“We have a nozzle connected to a flow of inert gas, and as it suspends the sample, a 400-watt laser heats the material from above,” Gallington said. “You need to tinker with the gas flow to get it to levitate stably. You don’t want it too low, because the sample will touch the nozzle, and might melt to it.”
Once the data were taken and beamline scientists had a good understanding of some of what happens when hafnium oxide melts, the computer scientists took the ball and ran with it. Sivaraman fed the data into two sets of machine learning algorithms, one of them that understands the theory and can make predictions, and another — an active learning algorithm — that acts as a teaching assistant, only giving the first one the most interesting data to work with.
“Active learning helps other kinds of machine learning to learn with fewer data,” Sivaraman explained. “Say you want to walk from your house to the market. There may be many ways to get there, but you only need to know the shortest path. Active learning will point out the shortest way and filter out the others.”
Computations were run on supercomputers at the ALCF and the Laboratory Computing Resource Center at Argonne. What the team ended up with is a computer-generated model based on real-life data, one that allows them to predict things the experimentalists didn’t — or couldn’t — capture.
“We have what is called a multi-phase potential, and it can predict a lot of things,” Benmore said. “We can now go ahead and give you other parameters, such as how well it retains its shape at high temperatures, which we did not measure. We can extrapolate what would happen if we go beyond the temperature we can reach.”

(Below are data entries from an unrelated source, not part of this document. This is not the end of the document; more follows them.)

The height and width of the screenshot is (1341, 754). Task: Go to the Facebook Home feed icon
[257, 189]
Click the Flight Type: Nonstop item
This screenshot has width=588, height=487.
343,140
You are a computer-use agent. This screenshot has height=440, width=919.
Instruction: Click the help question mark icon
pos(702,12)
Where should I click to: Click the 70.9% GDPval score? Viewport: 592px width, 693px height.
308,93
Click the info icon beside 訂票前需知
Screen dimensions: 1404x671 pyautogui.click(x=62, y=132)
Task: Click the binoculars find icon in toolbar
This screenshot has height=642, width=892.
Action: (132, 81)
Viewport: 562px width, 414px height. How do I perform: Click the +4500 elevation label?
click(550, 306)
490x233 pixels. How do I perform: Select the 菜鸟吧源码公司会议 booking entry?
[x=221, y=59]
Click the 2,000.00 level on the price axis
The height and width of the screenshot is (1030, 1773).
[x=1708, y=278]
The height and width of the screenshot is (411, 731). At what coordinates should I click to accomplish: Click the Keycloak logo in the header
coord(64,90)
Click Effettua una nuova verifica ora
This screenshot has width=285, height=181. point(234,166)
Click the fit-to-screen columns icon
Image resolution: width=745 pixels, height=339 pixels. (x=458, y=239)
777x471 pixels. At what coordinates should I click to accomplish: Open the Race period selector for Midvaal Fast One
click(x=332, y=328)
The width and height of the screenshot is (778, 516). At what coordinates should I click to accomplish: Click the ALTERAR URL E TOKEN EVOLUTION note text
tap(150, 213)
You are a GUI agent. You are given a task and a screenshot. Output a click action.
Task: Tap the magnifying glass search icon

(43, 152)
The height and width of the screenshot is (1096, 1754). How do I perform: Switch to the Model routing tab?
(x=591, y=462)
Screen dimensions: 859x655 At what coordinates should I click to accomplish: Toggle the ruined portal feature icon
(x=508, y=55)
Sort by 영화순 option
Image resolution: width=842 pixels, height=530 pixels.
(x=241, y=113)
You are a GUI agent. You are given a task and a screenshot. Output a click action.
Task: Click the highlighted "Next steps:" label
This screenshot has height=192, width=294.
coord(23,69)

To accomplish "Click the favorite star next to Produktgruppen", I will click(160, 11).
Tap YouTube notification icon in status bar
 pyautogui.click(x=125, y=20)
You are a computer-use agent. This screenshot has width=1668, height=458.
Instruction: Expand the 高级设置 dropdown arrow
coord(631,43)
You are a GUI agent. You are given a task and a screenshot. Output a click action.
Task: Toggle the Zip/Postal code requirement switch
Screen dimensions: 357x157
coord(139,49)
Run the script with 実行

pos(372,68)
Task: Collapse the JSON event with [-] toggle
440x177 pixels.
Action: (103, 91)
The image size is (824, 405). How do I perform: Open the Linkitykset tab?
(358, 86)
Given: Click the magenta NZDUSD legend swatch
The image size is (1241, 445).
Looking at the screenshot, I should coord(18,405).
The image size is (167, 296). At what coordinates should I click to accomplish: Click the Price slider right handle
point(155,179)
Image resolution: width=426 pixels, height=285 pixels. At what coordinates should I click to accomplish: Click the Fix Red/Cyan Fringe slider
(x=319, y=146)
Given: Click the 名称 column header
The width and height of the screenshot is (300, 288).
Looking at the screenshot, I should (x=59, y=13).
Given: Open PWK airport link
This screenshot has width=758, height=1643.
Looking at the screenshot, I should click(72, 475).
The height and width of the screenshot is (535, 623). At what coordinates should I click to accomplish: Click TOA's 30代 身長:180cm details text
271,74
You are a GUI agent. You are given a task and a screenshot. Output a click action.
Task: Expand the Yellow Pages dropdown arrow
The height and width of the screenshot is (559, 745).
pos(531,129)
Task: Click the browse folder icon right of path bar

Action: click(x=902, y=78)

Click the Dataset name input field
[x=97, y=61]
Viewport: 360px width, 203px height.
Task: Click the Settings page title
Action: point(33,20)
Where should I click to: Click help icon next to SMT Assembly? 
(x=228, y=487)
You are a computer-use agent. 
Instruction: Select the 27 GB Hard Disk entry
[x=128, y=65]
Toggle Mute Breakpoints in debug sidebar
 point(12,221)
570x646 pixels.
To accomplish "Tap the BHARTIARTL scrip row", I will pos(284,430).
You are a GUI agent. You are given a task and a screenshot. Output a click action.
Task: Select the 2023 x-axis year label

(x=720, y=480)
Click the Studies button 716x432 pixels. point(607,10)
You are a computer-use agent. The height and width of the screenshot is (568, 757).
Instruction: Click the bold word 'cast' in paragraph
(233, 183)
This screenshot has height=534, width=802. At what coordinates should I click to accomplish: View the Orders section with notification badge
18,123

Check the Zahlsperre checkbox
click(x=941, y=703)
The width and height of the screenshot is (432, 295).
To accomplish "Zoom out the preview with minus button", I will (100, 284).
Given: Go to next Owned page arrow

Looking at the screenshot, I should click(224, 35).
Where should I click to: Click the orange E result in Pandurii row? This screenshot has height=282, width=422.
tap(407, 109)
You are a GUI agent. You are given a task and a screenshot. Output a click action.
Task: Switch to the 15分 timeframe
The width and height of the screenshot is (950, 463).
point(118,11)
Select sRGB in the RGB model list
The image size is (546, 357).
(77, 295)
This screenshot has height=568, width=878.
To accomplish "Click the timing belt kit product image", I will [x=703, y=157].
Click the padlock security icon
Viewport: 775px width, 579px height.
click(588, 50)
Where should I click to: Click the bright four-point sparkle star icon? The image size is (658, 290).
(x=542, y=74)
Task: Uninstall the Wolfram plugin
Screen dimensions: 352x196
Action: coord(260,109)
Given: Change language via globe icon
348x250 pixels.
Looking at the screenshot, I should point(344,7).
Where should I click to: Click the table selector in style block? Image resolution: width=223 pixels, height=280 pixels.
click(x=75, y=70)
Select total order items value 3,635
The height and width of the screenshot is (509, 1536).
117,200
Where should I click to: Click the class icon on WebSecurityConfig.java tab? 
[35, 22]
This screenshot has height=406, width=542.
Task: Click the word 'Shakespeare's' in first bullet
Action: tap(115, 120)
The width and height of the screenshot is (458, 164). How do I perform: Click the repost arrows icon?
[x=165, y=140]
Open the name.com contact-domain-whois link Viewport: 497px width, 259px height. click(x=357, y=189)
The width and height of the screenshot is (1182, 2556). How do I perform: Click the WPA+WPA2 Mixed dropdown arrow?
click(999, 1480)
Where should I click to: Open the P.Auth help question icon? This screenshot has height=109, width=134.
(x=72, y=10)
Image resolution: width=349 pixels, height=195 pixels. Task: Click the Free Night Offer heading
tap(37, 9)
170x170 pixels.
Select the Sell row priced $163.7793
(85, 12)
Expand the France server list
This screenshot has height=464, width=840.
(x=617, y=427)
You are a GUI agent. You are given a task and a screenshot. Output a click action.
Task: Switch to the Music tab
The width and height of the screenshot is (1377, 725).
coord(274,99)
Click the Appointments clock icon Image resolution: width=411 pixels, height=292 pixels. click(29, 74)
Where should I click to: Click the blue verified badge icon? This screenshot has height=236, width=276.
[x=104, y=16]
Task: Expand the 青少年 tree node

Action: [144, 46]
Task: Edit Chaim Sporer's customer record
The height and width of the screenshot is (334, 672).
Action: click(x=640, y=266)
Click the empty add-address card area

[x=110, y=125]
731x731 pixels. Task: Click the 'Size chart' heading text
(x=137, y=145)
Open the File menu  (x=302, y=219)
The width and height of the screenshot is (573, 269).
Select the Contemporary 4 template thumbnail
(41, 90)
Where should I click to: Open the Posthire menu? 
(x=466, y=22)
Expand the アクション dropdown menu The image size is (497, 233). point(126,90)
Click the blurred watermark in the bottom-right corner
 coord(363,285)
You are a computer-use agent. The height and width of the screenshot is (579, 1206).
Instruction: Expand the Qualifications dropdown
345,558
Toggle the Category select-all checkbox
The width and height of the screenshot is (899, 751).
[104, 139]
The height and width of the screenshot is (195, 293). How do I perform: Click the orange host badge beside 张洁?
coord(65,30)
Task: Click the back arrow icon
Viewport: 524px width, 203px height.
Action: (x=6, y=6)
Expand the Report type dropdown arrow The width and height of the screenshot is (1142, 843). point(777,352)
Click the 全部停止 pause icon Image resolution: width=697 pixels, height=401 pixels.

“The model is only as good as the data you give it, and the more you give it the better it becomes,” Benmore added. “We give as much information as we can, and the model becomes better.”
Sivaraman describes this work as a proof of concept, one that can feed back into further experiments. It’s a nice example, he said, of collaboration between different parts of Argonne, and of research that could not be done without the resources of a national laboratory.
“We will repeat this experiment on other materials,” Sivaraman said. “Our APS colleagues have the infrastructure to study how these materials melt at extreme conditions, and we are working with computer scientists to build the software and streaming infrastructure to rapidly process these datasets at scale. We can incorporate active learning into the framework and teach models to more efficiently process the data stream using ALCF supercomputers.”
For Stan, the proof of concept is one that may replace the necessary tedium of people working out these precise calculations. He has watched this technology evolve during his career, and now what once took months only takes a few days.
“I’m not saying humans aren’t great,” he chuckled, “but if we get help from computers and software, we can be greater. It opens the door for more experiments like this that advance science.”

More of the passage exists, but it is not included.